The state of the Aral Sea in Central Asia has appalled the United Nations Secretary General Ban Ki-moon, who termed it as one of the planet's most shocking environmental disasters.
Ban Ki-Moon toured Aral Sea, once the world's fourth-largest lake, by helicopter as part of a visit to the five countries of former Soviet Central Asia.
"On the pier, I wasn't seeing anything, I could see only a graveyard of ships. It is clearly one of the worst disasters, environmental disasters of the world.

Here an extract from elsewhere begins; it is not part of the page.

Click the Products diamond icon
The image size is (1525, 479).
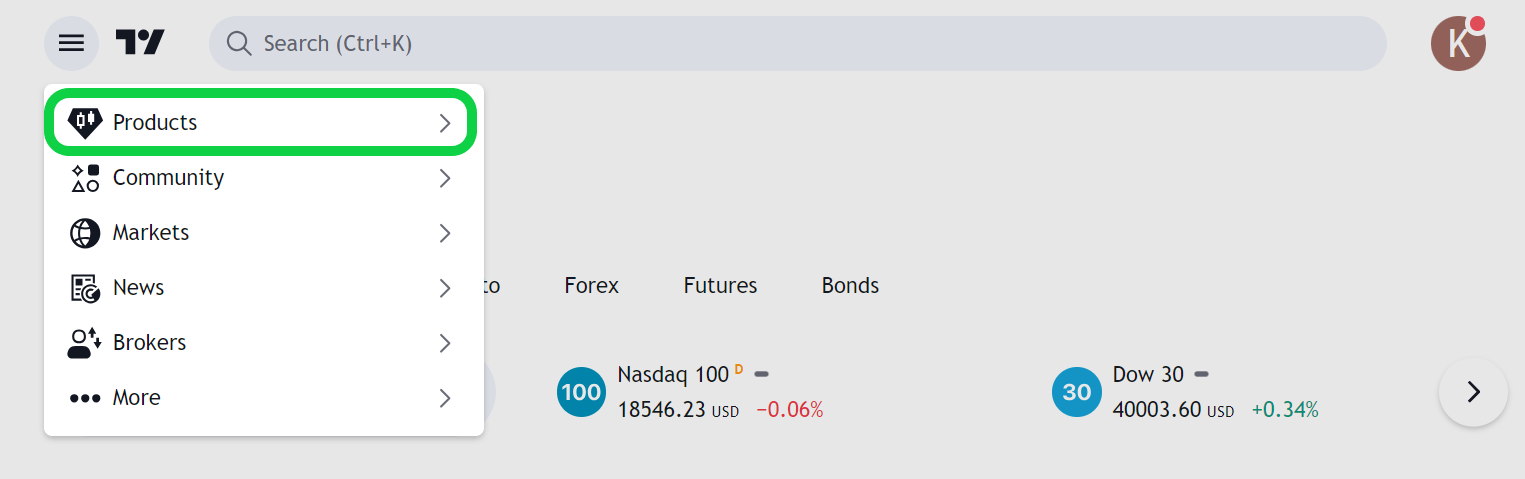(85, 122)
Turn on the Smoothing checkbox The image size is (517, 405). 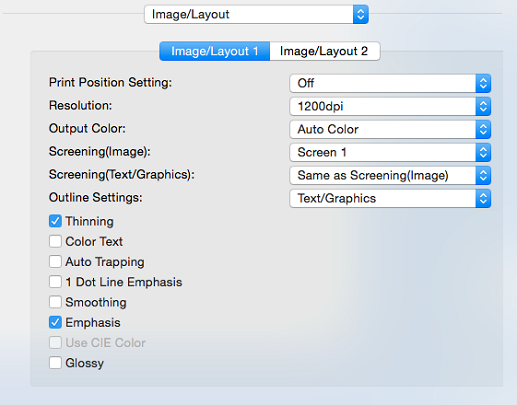click(x=55, y=302)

I was so shocked," he said.
Ban Ki-Moon, who was on his six-day trip through the region called on the countries' leaders to set aside rivalries to cooperate on repairing some of the damage, reports the Telegraph.
"I urge all the leaders to sit down together and try to find the solutions," he said assuring United Nations support.

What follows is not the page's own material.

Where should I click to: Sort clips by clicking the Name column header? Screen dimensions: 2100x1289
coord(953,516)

Uzbek officials complained Ban Ki-Moon that dam projects in Tajikistan would severely reduce the amount of water flowing into Uzbekistan.
It has been reported that the sea, which has shrunk by 90 percent has ruined the once-robust fishing economy and left fishing trawlers stranded in sandy wastelands.
There are reports that the sea shrank largely due to a Soviet project to boost cotton production in the arid region and its evaporation has left layers of highly salted sand, which winds carry as far away as Scandinavia and Japan, and which plague local people with health troubles.